DNS issue with an upstream provider

Incident Report for Iron.io

Postmortem

Overview

On August 6th, at 15:07 UTC, we noticed connectivity issues across our network. These connectivity issues caused IronMQ to degrade into an unhealthy state which rendered the service un-usable.

What went wrong

At 12:49 AM PDT, the vendor who we rely on for DNS (AWS Route 53) experienced issues. In-network connectivity was broken and many components of our network were unable to communicate with each other. When the vendor issue was resolved at 1:04 AM PDT, the issue persisted within our network due to caching and TTL issues.

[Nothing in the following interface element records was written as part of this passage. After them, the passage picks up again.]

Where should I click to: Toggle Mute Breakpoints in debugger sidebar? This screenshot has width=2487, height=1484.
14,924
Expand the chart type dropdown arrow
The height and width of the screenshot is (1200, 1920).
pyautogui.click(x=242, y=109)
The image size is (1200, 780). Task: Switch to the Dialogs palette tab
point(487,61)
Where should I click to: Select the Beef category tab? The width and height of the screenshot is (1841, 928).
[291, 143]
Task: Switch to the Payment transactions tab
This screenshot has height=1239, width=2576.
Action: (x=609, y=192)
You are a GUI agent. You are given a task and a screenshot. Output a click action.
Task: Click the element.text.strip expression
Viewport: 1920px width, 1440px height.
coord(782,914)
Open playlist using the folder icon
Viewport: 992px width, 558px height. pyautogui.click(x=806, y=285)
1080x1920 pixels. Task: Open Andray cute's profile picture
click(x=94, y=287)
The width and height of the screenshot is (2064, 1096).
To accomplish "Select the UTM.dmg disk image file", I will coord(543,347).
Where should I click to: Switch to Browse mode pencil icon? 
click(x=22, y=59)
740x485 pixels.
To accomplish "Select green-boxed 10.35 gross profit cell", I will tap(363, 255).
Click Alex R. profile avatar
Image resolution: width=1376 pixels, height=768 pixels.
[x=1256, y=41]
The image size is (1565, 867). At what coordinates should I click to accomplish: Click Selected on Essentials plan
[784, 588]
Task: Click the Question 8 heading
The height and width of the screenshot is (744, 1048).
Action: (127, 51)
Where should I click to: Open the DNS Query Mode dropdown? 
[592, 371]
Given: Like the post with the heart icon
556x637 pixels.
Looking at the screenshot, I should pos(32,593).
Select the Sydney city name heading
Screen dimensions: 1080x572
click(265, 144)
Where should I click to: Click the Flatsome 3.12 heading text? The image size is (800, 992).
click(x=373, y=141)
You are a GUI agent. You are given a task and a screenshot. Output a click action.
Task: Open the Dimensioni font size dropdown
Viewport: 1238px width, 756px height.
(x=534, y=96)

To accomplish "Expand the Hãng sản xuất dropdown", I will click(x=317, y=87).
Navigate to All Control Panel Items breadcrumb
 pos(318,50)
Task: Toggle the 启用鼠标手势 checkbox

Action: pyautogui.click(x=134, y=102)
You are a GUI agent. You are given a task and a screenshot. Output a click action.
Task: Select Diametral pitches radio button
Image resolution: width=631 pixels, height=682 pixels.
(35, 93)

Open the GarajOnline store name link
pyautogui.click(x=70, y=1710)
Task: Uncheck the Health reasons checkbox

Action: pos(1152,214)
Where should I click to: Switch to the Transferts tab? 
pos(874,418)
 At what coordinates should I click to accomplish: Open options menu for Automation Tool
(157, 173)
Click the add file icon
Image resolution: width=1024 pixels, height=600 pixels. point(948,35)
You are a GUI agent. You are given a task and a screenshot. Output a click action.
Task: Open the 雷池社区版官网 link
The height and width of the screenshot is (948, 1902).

What we're doing to prevent this from happening again

We identified the places within network that could have caused this issue and reviewed their caching strategies and TTL times. Multiple cache times were too aggressive and we’ve increased timeouts in the necessary places. We’re testing various failure scenarios within our staging network to confirm the validity of these timeout values.
We’re currently discussing backup DNS strategies as a team and will be posting updates on our blog about our strategy moving forward, and, continued progress.

Resolution time

The incident was resolved at 16:04 UTC.

Posted Aug 07, 2018 - 18:00 PDT

Resolved

This incident has been resolved.

Posted Aug 06, 2018 - 10:23 PDT

Update

We are continuing to investigate this issue.

Posted Aug 06, 2018 - 09:15 PDT

Investigating

We are currently investigating this issue.

Posted Aug 06, 2018 - 07:14 PDT

This incident affected: IronMQ v3 (AWS US-East), IronWorker Dedicated, and IronWorker Public.